Reading papers should be interactive, and social.
It’s easy to feel lost, and get stuck learning something new and complex. it’s hard to ask good questions, when you don’t know what you want to learn. Your curiosity should be your guide for learning. But who guides your curiosity?
my/space is your trusted guide in navigating research fields and accelerating your curiosity. It’s designed to help you grok a field, and speedrun to the frontier.
Papers should cradle your curiosity, instead of tapering it out of difficulty or boredom. Papers should be a living and interactive tree that grows with your curiosity. my/space maps your cognitive landscape to a visual landscape you can share.
the lore: Charles, Kenson, and Eden work on reconstructing thoughts from EEG signals. we host paper reading sessions, and as newcomers to the field, we use ChatGPT to help us understand the nuances in AI and Bio, and help us navigate unfamiliar terms.
We found that LLMs need context that’s siloed in tables, and diagrams, and relevant papers.
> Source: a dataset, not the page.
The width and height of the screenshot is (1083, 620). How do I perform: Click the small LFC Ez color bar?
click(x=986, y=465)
We want my/space to inspire curiosity in anyone to grok any field. That means tight feedback loops to minimize time feeling stuck, and visualizing your progress as you grok a field.
We do this by:
- reduce friction in explaining image diagrams and tables; experimenting with GPT vision and other multimodal models.
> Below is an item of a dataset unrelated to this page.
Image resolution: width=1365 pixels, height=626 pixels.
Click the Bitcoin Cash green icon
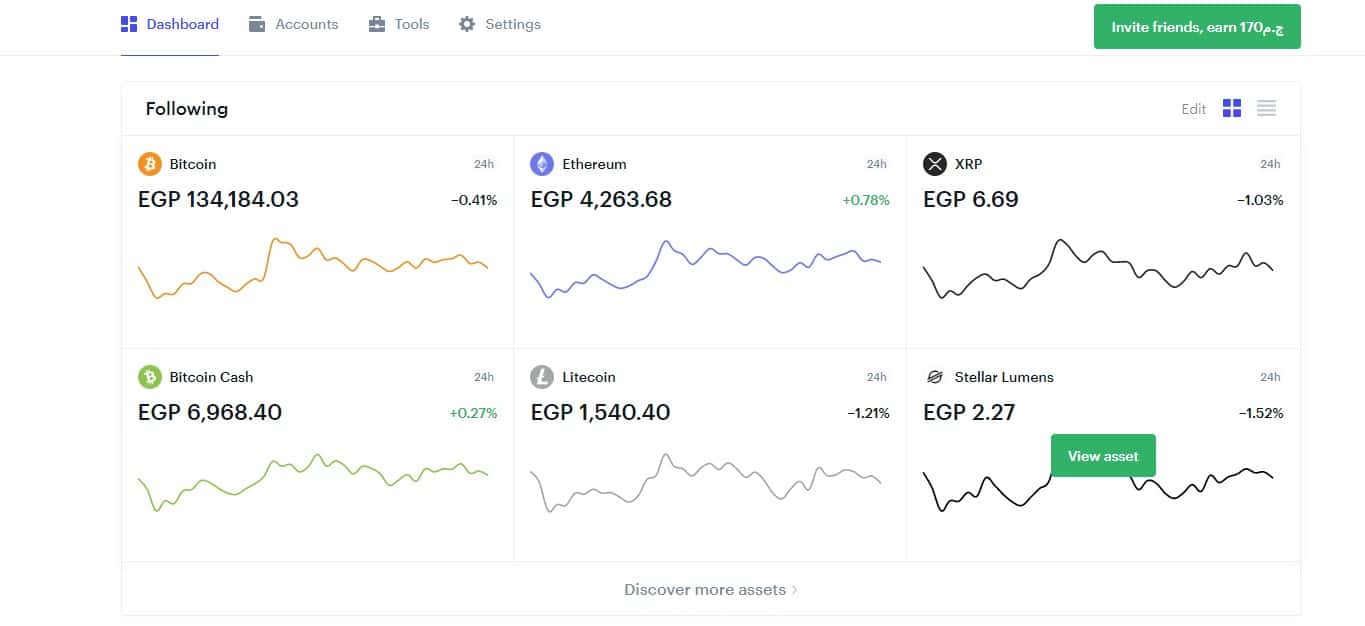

- rich context LLM guided reading experience; experimenting with cyclic generation (‘walking’) to give AI models the ability to request new information, discover long-range relationships in the information and combine them for better results.
- read between the lines by seeing “expert” notes. eg. attention is all you need, they use sinusoidal functions for positional embeddings but that’s no longer done in practice.
- a source of truth mapping out your progress across all the papers you’ve read visualizing your progress in understanding a field as you grow your personal knowledge forest
A bonus is the social integration.
We drew inspiration from Cursor and Curius.
my/space is designed to be the de facto tool for paper reading groups.
We’re starting with PDFs for research papers but we think this could eventually extend this to policy documents and other context-hungry, hard to understand papers.